Rating:
R
House:
Schnoogle
Characters:
Lily Evans Severus Snape
Genres:
Romance Angst
Era:
Multiple Eras
Spoilers:
Philosopher's Stone Chamber of Secrets Prizoner of Azkaban Goblet of Fire Quidditch Through the Ages Fantastic Beasts and Where to Find Them
Stats:
Published: 07/26/2002
Updated: 02/27/2003
Words: 64,348
Chapters: 12
Hits: 8,135

There Is No Such Place

Liz Barr

Story Summary:
Late in 1975, the Potions Mistress gives Severus Snape and Lily Evans a special project. The next year brings an unexpected, complicated relationship, as Lily and those around her work to find her place in the wizarding world. Teachers have their own agendas, students have secrets and the rise of Voldemort is intruding on everyone's lives.

Chapter 08

Chapter Summary:
In 1976, a mysterious project brings Severus Snape and Lily Evans together. Their clandestine romance becomes caught up in the rites of passage and the rise of Voldemort.
Posted:
11/24/2002
Hits:
416
Author's Note:
With thanks to previous reviewers: without you I'm nothing, I'd like to thank my agent, etc. ^_^

chapter 8: walk from your embrace


Chapter summary: Lily, James and Sirius go to London.

Lily left her dorm at four am, moving as quietly as she possibly could. At least, she mused, for once she had a legitimate reason for sneaking out.
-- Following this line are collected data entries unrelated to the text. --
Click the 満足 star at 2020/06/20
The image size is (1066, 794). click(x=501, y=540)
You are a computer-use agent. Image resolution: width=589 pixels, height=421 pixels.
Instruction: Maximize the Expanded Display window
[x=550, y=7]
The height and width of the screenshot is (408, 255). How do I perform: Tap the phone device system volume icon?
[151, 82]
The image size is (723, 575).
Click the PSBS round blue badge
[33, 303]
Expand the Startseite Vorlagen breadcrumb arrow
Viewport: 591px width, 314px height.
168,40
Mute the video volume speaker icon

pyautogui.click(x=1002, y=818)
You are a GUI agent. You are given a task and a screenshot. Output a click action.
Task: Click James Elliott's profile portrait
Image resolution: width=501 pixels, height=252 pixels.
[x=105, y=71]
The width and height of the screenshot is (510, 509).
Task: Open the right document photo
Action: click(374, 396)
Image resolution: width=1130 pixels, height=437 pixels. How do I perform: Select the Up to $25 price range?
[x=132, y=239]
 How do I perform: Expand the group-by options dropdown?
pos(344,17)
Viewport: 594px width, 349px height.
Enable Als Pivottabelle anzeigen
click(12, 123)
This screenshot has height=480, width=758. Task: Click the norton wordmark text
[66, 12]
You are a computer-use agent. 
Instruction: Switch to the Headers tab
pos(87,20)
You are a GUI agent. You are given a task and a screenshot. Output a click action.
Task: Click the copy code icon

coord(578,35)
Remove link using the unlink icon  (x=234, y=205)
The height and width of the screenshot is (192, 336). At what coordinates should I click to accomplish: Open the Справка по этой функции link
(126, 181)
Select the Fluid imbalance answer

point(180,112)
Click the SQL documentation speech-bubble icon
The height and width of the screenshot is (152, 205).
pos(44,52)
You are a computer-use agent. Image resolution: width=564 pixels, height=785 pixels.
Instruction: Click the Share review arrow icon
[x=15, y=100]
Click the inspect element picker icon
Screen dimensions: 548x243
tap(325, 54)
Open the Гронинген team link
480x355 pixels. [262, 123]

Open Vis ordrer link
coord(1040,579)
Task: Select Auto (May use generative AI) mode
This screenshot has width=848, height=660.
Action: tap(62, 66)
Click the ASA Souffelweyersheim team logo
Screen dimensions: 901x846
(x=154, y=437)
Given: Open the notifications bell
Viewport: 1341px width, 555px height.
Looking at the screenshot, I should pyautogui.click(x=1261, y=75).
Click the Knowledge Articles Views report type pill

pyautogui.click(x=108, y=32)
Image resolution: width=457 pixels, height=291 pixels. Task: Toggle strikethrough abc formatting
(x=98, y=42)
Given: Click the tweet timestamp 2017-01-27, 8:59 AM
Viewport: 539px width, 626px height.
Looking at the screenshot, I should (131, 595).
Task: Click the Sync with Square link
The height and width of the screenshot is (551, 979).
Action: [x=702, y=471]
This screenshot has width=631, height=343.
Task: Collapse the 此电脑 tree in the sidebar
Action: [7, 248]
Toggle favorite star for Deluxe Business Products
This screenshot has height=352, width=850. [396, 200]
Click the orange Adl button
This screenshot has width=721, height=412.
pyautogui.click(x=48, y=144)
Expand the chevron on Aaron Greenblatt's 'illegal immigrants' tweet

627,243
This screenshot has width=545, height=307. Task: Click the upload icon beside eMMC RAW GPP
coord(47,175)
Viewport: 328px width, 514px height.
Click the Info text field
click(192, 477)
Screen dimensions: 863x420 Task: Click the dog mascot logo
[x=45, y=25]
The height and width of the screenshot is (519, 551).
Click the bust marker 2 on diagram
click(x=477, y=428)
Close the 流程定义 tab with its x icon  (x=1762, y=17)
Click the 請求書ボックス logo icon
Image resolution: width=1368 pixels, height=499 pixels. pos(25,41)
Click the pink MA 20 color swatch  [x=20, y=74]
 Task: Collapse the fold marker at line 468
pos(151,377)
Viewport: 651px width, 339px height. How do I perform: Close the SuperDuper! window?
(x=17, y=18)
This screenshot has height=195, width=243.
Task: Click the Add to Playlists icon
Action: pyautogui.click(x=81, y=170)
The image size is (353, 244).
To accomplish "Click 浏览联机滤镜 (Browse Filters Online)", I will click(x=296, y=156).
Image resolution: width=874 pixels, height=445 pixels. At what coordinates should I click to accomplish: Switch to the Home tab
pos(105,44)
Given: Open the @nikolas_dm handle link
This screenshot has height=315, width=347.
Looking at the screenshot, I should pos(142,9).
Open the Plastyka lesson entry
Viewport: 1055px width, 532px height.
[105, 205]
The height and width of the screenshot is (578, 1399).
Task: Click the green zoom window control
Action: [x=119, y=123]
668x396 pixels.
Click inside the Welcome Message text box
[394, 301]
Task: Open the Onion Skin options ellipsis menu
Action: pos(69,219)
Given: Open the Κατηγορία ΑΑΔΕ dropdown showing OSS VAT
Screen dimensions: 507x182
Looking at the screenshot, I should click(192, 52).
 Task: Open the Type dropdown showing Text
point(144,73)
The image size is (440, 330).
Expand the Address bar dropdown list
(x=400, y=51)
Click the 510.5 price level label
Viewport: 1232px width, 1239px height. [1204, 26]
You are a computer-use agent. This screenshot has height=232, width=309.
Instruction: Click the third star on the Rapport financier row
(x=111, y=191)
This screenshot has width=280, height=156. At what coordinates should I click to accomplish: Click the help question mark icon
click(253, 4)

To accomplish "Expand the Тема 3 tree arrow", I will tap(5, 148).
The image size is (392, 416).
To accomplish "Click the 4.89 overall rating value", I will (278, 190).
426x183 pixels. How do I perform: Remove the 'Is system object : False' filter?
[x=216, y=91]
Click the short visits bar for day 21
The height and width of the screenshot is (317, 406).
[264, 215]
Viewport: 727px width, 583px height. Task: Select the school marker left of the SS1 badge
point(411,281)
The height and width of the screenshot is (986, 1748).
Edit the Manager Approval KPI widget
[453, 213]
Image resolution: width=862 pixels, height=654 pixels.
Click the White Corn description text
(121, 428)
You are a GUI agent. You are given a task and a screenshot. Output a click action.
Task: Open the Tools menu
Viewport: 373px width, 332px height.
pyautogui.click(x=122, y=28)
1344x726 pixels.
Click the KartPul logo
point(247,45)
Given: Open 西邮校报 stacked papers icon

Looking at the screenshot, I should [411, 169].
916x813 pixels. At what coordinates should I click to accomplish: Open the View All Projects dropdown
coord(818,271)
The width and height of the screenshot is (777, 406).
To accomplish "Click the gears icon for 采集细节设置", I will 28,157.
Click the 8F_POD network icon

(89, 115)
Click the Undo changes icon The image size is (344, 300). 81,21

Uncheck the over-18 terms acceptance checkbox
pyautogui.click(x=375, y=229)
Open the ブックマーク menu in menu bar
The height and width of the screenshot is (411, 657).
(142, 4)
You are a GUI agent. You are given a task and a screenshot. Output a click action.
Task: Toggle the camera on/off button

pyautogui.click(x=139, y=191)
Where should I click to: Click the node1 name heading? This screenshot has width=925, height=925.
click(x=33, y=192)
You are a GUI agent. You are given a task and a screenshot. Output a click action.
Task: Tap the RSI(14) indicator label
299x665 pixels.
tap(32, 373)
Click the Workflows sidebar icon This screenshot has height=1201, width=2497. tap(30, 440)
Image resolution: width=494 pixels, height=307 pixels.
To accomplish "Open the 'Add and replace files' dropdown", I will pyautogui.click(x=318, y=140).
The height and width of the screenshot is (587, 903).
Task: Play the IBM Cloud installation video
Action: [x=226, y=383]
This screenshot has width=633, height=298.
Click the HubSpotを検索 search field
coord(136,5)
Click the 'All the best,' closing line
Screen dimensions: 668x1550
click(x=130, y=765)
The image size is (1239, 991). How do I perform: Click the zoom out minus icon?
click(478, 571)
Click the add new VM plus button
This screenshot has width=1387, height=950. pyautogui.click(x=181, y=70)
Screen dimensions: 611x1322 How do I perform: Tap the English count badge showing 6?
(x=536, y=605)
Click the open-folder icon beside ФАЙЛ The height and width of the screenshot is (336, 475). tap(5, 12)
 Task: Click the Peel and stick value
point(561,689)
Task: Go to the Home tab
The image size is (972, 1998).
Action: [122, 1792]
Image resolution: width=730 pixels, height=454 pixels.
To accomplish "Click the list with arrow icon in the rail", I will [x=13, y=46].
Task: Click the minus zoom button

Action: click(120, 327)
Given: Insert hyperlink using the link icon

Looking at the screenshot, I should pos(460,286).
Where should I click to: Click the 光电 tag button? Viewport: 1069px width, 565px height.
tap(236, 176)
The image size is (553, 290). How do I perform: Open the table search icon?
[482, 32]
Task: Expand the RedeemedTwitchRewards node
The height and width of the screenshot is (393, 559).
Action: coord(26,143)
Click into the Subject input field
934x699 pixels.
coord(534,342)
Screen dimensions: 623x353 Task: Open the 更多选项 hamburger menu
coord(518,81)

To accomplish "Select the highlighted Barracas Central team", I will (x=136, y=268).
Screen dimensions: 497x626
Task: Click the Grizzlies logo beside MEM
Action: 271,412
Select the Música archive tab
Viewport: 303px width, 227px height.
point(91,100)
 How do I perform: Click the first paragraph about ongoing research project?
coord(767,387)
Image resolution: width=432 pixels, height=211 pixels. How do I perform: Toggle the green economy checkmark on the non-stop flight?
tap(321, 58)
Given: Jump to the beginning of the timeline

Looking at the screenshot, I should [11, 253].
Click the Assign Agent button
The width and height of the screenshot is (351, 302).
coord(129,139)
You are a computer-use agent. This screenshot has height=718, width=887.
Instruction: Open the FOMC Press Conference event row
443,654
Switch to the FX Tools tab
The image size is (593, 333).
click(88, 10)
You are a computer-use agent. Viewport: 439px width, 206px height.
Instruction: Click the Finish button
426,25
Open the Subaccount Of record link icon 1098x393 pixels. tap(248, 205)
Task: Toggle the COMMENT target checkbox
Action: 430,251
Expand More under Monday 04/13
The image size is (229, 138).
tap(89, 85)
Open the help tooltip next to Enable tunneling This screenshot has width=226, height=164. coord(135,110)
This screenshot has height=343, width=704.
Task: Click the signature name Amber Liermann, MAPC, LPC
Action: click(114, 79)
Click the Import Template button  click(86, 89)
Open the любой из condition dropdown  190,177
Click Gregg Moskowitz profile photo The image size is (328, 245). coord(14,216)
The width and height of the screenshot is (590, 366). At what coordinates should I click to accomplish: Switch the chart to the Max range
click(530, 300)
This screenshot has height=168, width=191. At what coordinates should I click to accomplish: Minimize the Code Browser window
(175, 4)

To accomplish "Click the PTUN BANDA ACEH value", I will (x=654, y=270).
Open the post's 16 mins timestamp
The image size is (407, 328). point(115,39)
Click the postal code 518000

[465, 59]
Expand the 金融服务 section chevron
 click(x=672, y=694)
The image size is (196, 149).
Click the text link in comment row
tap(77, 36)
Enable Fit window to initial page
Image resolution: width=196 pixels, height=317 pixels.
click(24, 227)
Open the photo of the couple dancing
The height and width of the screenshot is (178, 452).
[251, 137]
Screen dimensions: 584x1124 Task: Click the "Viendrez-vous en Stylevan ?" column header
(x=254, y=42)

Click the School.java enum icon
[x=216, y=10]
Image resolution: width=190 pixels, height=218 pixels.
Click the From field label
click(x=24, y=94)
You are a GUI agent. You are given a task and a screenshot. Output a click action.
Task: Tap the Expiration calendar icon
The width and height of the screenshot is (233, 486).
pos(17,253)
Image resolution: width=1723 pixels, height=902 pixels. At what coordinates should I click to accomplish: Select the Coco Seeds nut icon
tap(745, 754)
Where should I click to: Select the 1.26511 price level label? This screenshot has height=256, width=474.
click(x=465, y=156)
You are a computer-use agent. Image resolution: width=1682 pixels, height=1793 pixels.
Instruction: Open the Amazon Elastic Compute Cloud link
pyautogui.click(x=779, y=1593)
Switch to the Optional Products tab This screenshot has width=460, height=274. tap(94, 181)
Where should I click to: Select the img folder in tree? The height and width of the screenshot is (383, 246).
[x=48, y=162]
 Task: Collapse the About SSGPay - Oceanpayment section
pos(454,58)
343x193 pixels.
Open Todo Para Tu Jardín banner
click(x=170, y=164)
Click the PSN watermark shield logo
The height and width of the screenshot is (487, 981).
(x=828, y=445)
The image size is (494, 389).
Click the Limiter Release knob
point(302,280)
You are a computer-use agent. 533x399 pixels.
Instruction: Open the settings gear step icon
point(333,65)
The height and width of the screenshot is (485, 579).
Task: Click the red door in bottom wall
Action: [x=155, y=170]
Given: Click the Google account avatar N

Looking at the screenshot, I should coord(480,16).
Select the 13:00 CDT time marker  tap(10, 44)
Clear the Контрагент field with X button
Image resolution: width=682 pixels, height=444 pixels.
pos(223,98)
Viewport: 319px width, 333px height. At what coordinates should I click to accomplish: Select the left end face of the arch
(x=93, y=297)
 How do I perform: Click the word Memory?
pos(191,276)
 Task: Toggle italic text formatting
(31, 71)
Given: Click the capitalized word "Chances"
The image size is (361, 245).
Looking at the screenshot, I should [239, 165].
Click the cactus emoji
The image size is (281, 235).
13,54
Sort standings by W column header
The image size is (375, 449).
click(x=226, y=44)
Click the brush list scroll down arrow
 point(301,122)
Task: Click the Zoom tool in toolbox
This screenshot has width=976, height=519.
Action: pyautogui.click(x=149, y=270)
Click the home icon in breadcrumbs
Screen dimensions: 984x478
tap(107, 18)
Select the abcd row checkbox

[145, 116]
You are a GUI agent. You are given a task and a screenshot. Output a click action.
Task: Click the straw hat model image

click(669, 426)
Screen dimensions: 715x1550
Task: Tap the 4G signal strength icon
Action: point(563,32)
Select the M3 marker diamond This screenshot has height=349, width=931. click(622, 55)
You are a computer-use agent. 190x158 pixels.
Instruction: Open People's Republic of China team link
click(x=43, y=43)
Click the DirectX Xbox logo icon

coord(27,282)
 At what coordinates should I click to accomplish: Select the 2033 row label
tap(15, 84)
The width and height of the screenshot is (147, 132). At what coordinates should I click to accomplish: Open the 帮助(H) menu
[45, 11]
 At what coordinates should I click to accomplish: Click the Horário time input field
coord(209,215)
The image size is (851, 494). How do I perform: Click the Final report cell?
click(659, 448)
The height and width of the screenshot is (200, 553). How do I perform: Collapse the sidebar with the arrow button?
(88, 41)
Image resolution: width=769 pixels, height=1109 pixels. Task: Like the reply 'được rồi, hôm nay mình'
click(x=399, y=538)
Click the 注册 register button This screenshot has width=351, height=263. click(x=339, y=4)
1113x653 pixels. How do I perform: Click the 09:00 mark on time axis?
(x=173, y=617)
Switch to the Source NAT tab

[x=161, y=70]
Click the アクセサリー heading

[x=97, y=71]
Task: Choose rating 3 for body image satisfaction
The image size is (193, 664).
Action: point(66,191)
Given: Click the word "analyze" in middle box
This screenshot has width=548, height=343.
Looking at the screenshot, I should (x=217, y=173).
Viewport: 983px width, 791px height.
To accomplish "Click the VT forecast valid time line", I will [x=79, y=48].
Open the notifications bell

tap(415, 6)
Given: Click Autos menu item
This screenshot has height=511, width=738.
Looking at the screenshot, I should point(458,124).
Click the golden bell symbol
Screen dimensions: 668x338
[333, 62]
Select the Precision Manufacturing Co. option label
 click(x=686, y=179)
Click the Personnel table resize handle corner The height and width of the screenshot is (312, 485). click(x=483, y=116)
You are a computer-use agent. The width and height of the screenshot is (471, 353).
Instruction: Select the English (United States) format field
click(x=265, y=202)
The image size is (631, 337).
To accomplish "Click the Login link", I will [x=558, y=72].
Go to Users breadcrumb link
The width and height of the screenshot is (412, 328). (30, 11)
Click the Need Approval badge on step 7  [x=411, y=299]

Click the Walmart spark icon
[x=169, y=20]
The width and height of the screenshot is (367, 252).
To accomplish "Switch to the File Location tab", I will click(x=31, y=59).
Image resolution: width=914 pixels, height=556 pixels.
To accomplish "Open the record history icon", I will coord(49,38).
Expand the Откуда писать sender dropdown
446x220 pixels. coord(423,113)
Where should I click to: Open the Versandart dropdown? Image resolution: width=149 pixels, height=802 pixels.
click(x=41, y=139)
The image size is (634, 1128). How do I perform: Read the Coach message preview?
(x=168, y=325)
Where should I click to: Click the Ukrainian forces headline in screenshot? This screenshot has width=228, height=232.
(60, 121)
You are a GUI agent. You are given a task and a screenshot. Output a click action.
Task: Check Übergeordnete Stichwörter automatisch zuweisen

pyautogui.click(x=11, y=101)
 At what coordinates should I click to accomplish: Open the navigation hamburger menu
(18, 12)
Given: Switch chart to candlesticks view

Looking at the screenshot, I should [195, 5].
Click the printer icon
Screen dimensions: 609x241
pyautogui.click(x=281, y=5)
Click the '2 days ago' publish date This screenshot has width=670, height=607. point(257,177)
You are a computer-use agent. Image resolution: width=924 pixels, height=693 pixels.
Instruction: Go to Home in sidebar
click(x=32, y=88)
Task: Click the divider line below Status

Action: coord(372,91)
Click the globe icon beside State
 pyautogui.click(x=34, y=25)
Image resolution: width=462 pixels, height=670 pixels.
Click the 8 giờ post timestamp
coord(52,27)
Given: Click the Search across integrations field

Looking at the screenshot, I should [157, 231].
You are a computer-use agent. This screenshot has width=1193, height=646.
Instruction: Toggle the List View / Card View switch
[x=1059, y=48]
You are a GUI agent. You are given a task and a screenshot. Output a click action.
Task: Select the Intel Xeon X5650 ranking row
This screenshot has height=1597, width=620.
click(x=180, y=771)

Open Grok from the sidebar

Her sleep had been disturbed by uncomfortable dreams of cannibalism and sex: kissing Severus beneath a yew tree and knowing that she'd willingly traded Geraldine and Mary for him. She kissed Severus, exploring his skin and listening to Voldemort as he consumed their flesh.

Their screams, and Voldemort's deep laughter, still rang in her ears as she made her way up to the Owlery to get Mariam.

"Lily."

Severus was standing in the shadows just outside the Owlery. He'd barely spoken to her since they'd overheard the early-morning debate between the teachers.

"You gave me a fright," she said.

"I heard you were leaving. Wanted to say goodbye." He moved forward and kissed her. Lily tried not to think of her dream.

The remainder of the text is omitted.